Sidekiq Graceful Shutdown Configuration
Problem
During deployments, Sidekiq workers were being forcibly terminated before jobs could complete, resulting in Sidekiq::Shutdown exceptions. This was particularly problematic for:
- Long-running EDI API calls (Amazon, etc.)

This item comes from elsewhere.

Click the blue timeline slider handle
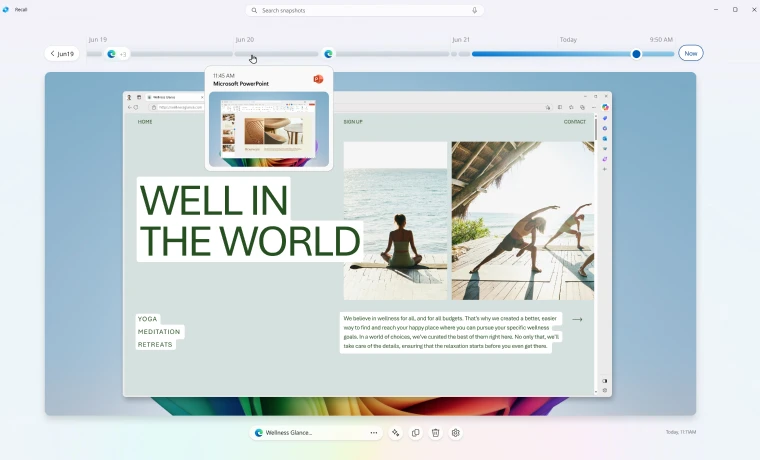760x460 pixels. coord(636,54)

- HTTP requests with slow response times
- Jobs that take longer than the default 25-second timeout
Example Error:
Sidekiq::Shutdown at HTTP::Connection#read_headers!
Solution
We've implemented a three-layer graceful shutdown strategy:
1. Sidekiq Timeout Configuration
File: config/initializers/sidekiq.rb
config[:timeout] = 60
- What it does: Tells Sidekiq to wait up to 60 seconds for running jobs to complete before forcing shutdown
- Why 60 seconds: Accommodates typical EDI API call times, including retries and network delays
- How it works: When Sidekiq receives a TERM signal (during deployment), it:
- Stops accepting new jobs immediately
- Waits for running jobs to complete (up to 60 seconds)

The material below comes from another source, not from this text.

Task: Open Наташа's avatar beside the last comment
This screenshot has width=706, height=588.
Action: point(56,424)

- Only force-kills jobs that exceed this timeout
2. Systemd Service Timeout
File: config/deploy/templates/sidekiq.service.capistrano.erb
TimeoutStopSec=90
- What it does: Tells systemd to wait 90 seconds for Sidekiq to gracefully shut down
- Why 90 seconds: Must be longer than Sidekiq's timeout (60s) + buffer for cleanup (30s)

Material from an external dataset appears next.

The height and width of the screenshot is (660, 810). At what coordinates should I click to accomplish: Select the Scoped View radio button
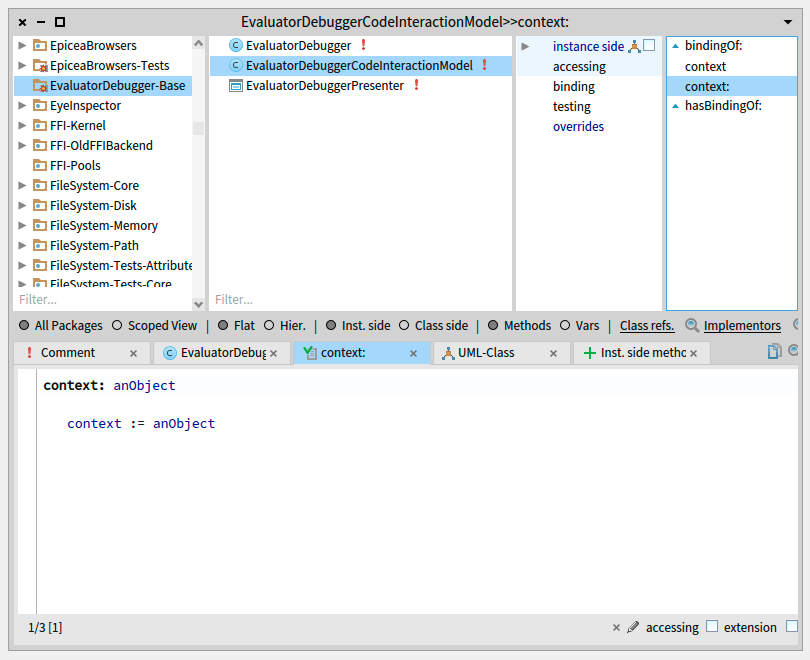click(x=117, y=326)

- How it works: If systemd doesn't receive confirmation of shutdown within 90 seconds, it will send SIGKILL
3. Capistrano Configuration
File: config/deploy.rb
set :sidekiq_timeout, 60
- What it does: Ensures Capistrano waits for Sidekiq to shut down properly before proceeding with deployment
- Why it matches: Should align with Sidekiq's internal timeout for consistency
How Graceful Shutdown Works
Normal Shutdown Flow (During Deployment)
- Capistrano triggers Sidekiq restart via
sidekiq:restart_noblock - Systemd sends SIGTERM to Sidekiq process
- Sidekiq enters shutdown mode:
- Stops fetching new jobs from Redis
- Marks itself as "quiet" (won't accept work)
- Waits for currently executing jobs to complete
- Jobs have 60 seconds to finish:
- Jobs that complete within 60s: ✅ Success, no errors
- Jobs exceeding 60s: ⚠️ Receive
Sidekiq::Shutdownexception
- Sidekiq exits cleanly after all jobs complete or timeout
- Systemd starts new Sidekiq process with updated code
- Capistrano continues deployment
Timeline Example
T+0s → Deployment starts, systemd sends SIGTERM
T+0s → Sidekiq stops accepting new jobs
T+0s → Running EDI job continues (waiting for API response)
T+45s → EDI job completes successfully ✅
T+46s → Sidekiq shuts down gracefully
T+47s → New Sidekiq process starts with updated code
What Happens to Long-Running Jobs?
Jobs under 60 seconds:
- Complete normally
- No exceptions raised
- Results saved successfully
Jobs over 60 seconds:
- Receive
Sidekiq::Shutdownexception at 60-second mark - Can catch this exception and handle gracefully:
rescue Sidekiq::Shutdown => e # Log the interruption # Save partial progress if possible # Re-enqueue for retry after deployment raise # Re-raise to mark job as failed for retry end
Jobs over 90 seconds:
- Forcibly killed by systemd (SIGKILL)
- No opportunity to handle gracefully
- Solution: Break these into smaller jobs or use batch processing
Deployment Impact
Before These Changes
- ❌ Jobs killed immediately or within 25 seconds
- ❌ Frequent
Sidekiq::Shutdownexceptions in Rollbar - ❌ Incomplete EDI synchronizations
- ❌ Lost API responses
After These Changes
- ✅ Jobs have 60 seconds to complete gracefully
- ✅ Significantly fewer
Sidekiq::Shutdownerrors - ✅ API calls can complete before shutdown
- ✅ Better data consistency
Next Deployment Steps
Required Actions
When you deploy next, the systemd service files will be regenerated with the new TimeoutStopSec setting automatically by Capistrano.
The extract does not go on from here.